Entries shown:
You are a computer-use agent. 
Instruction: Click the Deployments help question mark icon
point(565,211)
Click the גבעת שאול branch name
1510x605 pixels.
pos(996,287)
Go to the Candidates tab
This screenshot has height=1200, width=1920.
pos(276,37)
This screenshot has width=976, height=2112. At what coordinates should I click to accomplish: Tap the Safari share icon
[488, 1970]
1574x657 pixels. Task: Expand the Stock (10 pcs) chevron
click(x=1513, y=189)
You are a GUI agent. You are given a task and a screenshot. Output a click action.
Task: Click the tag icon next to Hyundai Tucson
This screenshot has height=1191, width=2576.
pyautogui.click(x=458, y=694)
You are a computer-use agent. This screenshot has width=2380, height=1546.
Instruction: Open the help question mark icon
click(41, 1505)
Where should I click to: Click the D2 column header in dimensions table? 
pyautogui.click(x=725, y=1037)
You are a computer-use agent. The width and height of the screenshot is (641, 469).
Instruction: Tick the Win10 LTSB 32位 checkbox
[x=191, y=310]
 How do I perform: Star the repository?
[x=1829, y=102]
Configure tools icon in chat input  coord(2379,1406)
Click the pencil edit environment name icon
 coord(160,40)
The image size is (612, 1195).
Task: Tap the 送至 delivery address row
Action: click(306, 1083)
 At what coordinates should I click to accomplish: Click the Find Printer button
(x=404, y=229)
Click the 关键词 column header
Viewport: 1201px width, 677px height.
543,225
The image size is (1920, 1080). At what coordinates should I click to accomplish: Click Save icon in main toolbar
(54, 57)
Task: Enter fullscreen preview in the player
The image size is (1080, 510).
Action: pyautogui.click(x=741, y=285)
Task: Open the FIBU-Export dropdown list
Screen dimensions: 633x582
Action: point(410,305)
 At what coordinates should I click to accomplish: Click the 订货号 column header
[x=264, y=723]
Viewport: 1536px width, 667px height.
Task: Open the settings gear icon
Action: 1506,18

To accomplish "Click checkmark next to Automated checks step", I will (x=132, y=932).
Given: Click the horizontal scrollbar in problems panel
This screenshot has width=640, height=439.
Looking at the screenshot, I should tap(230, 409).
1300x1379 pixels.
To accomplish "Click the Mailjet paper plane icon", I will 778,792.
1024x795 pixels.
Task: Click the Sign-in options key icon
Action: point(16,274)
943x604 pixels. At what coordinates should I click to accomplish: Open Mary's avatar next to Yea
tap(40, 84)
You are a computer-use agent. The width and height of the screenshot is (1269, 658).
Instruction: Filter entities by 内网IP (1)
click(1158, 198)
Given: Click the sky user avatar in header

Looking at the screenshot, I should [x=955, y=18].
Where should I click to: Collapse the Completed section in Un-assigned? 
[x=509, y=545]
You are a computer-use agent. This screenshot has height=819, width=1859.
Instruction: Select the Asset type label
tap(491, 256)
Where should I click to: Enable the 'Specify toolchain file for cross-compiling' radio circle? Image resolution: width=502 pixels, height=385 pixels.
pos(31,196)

Exercise brief: Copy all the rows above word for word.

Response to this exercise:
You are a computer-use agent. 
Instruction: Click the Deployments help question mark icon
point(565,211)
Click the גבעת שאול branch name
1510x605 pixels.
pos(996,287)
Go to the Candidates tab
This screenshot has height=1200, width=1920.
pos(276,37)
This screenshot has width=976, height=2112. At what coordinates should I click to accomplish: Tap the Safari share icon
[488, 1970]
1574x657 pixels. Task: Expand the Stock (10 pcs) chevron
click(x=1513, y=189)
You are a GUI agent. You are given a task and a screenshot. Output a click action.
Task: Click the tag icon next to Hyundai Tucson
This screenshot has height=1191, width=2576.
pyautogui.click(x=458, y=694)
You are a computer-use agent. This screenshot has width=2380, height=1546.
Instruction: Open the help question mark icon
click(41, 1505)
Where should I click to: Click the D2 column header in dimensions table? 
pyautogui.click(x=725, y=1037)
You are a computer-use agent. The width and height of the screenshot is (641, 469).
Instruction: Tick the Win10 LTSB 32位 checkbox
[x=191, y=310]
 How do I perform: Star the repository?
[x=1829, y=102]
Configure tools icon in chat input  coord(2379,1406)
Click the pencil edit environment name icon
 coord(160,40)
The image size is (612, 1195).
Task: Tap the 送至 delivery address row
Action: click(306, 1083)
 At what coordinates should I click to accomplish: Click the Find Printer button
(x=404, y=229)
Click the 关键词 column header
Viewport: 1201px width, 677px height.
543,225
The image size is (1920, 1080). At what coordinates should I click to accomplish: Click Save icon in main toolbar
(54, 57)
Task: Enter fullscreen preview in the player
The image size is (1080, 510).
Action: pyautogui.click(x=741, y=285)
Task: Open the FIBU-Export dropdown list
Screen dimensions: 633x582
Action: point(410,305)
 At what coordinates should I click to accomplish: Click the 订货号 column header
[x=264, y=723]
Viewport: 1536px width, 667px height.
Task: Open the settings gear icon
Action: 1506,18

To accomplish "Click checkmark next to Automated checks step", I will (x=132, y=932).
Given: Click the horizontal scrollbar in problems panel
This screenshot has width=640, height=439.
Looking at the screenshot, I should tap(230, 409).
1300x1379 pixels.
To accomplish "Click the Mailjet paper plane icon", I will 778,792.
1024x795 pixels.
Task: Click the Sign-in options key icon
Action: point(16,274)
943x604 pixels. At what coordinates should I click to accomplish: Open Mary's avatar next to Yea
tap(40, 84)
You are a computer-use agent. The width and height of the screenshot is (1269, 658).
Instruction: Filter entities by 内网IP (1)
click(1158, 198)
Given: Click the sky user avatar in header

Looking at the screenshot, I should [x=955, y=18].
Where should I click to: Collapse the Completed section in Un-assigned? 
[x=509, y=545]
You are a computer-use agent. This screenshot has height=819, width=1859.
Instruction: Select the Asset type label
tap(491, 256)
Where should I click to: Enable the 'Specify toolchain file for cross-compiling' radio circle? Image resolution: width=502 pixels, height=385 pixels.
pos(31,196)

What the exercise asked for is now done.